▶ Exercise objective
Your answer should be the data below, reproduced with nothing changed.

(Dataset entries)
────────────────────────────────────────

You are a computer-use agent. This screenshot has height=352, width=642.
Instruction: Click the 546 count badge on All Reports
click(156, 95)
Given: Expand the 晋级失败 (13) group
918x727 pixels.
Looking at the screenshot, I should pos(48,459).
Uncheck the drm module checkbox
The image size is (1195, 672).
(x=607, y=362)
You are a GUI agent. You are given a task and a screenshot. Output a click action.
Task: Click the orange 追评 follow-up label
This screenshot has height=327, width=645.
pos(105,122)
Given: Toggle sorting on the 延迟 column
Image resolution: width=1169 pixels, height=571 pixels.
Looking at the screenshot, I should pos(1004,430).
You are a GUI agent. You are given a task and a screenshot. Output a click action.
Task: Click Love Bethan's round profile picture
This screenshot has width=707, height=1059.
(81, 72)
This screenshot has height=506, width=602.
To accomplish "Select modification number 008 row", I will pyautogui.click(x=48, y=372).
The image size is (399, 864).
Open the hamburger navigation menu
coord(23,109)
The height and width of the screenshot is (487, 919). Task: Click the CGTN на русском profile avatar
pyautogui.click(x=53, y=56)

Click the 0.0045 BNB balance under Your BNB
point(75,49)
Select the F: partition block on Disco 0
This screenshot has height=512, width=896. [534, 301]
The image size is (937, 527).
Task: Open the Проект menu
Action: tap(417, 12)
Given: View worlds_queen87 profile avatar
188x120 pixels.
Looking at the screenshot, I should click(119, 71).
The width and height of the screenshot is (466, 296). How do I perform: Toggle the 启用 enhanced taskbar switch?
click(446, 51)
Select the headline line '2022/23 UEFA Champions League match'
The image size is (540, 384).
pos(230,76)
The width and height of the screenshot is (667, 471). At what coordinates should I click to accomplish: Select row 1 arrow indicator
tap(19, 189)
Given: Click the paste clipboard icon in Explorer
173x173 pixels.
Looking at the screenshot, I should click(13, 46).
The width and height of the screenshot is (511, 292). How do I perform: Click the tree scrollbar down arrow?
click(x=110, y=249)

────────────────────────────────────────

▶ Solution
You are a computer-use agent. This screenshot has height=352, width=642.
Instruction: Click the 546 count badge on All Reports
click(156, 95)
Given: Expand the 晋级失败 (13) group
918x727 pixels.
Looking at the screenshot, I should pos(48,459).
Uncheck the drm module checkbox
The image size is (1195, 672).
(x=607, y=362)
You are a GUI agent. You are given a task and a screenshot. Output a click action.
Task: Click the orange 追评 follow-up label
This screenshot has height=327, width=645.
pos(105,122)
Given: Toggle sorting on the 延迟 column
Image resolution: width=1169 pixels, height=571 pixels.
Looking at the screenshot, I should pos(1004,430).
You are a GUI agent. You are given a task and a screenshot. Output a click action.
Task: Click Love Bethan's round profile picture
This screenshot has width=707, height=1059.
(81, 72)
This screenshot has height=506, width=602.
To accomplish "Select modification number 008 row", I will pyautogui.click(x=48, y=372).
The image size is (399, 864).
Open the hamburger navigation menu
coord(23,109)
The height and width of the screenshot is (487, 919). Task: Click the CGTN на русском profile avatar
pyautogui.click(x=53, y=56)

Click the 0.0045 BNB balance under Your BNB
point(75,49)
Select the F: partition block on Disco 0
This screenshot has height=512, width=896. [534, 301]
The image size is (937, 527).
Task: Open the Проект menu
Action: tap(417, 12)
Given: View worlds_queen87 profile avatar
188x120 pixels.
Looking at the screenshot, I should click(119, 71).
The width and height of the screenshot is (466, 296). How do I perform: Toggle the 启用 enhanced taskbar switch?
click(446, 51)
Select the headline line '2022/23 UEFA Champions League match'
The image size is (540, 384).
pos(230,76)
The width and height of the screenshot is (667, 471). At what coordinates should I click to accomplish: Select row 1 arrow indicator
tap(19, 189)
Given: Click the paste clipboard icon in Explorer
173x173 pixels.
Looking at the screenshot, I should click(13, 46).
The width and height of the screenshot is (511, 292). How do I perform: Click the tree scrollbar down arrow?
click(x=110, y=249)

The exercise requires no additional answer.